IUPAC nomenclature of organic compounds, functional groups and homologous series, general, structural, displayed and skeletal formulae, and structural isomerism including chain, position and functional group isomers.

What this dot point is asking

CCEA wants you to name organic compounds using IUPAC rules, recognise functional groups and homologous series, use general, structural, displayed and skeletal formulae, and identify and draw structural isomers (chain, position and functional group isomers).

IUPAC nomenclature

For example, $\text{CH}_3\text{CH(OH)CH}_3$ is propan-2-ol: a three-carbon chain (prop), an alcohol group (-ol) on carbon 2.

When a compound has a principal functional group, the chain must be numbered so that group gets the lowest locant, and that takes priority over giving substituents low numbers. Multiple identical substituents take the prefixes di, tri and tetra, and each one keeps its own locant (for example 2,2-dimethylpropane).

Functional groups and homologous series

Types of formula

• General formula: for the whole series, such as $\text{C}_n\text{H}_{2n+2}$ for alkanes.
• Molecular formula: the actual number of each atom, such as $\text{C}_4\text{H}_{10}$.
• Structural formula: shows how atoms are grouped, such as $\text{CH}_3\text{CH}_2\text{CH}_2\text{CH}_3$.
• Displayed formula: shows every atom and bond.
• Skeletal formula: lines for the carbon skeleton, with hydrogens on carbon omitted.

Structural isomerism

Worked through with $\text{C}_4\text{H}_{10}$, the two chain isomers are butane (a straight chain) and 2-methylpropane (a branched chain). With $\text{C}_3\text{H}_7\text{OH}$, the two position isomers are propan-1-ol and propan-2-ol, differing only in where the OH sits. With $\text{C}_2\text{H}_6\text{O}$, ethanol (an alcohol) and methoxymethane (an ether) are functional group isomers: same formula, completely different chemistry. Distinguishing these three types is a frequent CCEA exam task, and the key is to compare the carbon skeleton, the position of the group, and the identity of the group in turn.

Examples in context

Example 1. Why isomers have different boiling points. Butane and 2-methylpropane share the formula $\text{C}_4\text{H}_{10}$, yet butane boils a few degrees higher. The straight chain of butane packs together more closely and has a larger surface of contact, so its van der Waals forces are stronger than those of the more compact, branched 2-methylpropane. This connects nomenclature directly to physical properties: knowing the structure from the name lets you predict the trend, a favourite CCEA application.

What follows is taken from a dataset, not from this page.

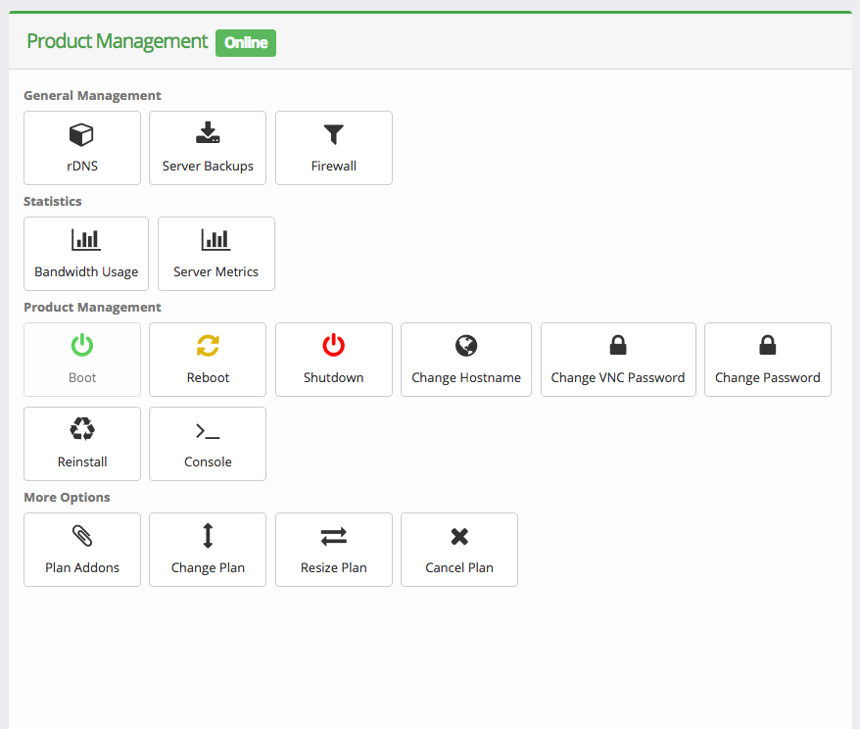Open the Console terminal prompt icon

coord(208,430)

Example 2. Isomers in drug design. Many drugs have isomers with very different effects, because a small change in the arrangement of atoms changes how the molecule fits a biological target. Even at AS level the principle is visible: an alcohol and its functional group isomer the ether react completely differently (the alcohol oxidises and esterifies; the ether is largely unreactive), so naming a compound correctly and recognising its isomers is the first step to predicting its behaviour.

Try this

Q1. Name the compound $\text{CH}_3\text{CH}_2\text{CH}_2\text{OH}$. [1 mark]

• Cue. Propan-1-ol.

Q2. State what is meant by structural isomers. [2 marks]

• Cue. Compounds with the same molecular formula but a different arrangement of atoms.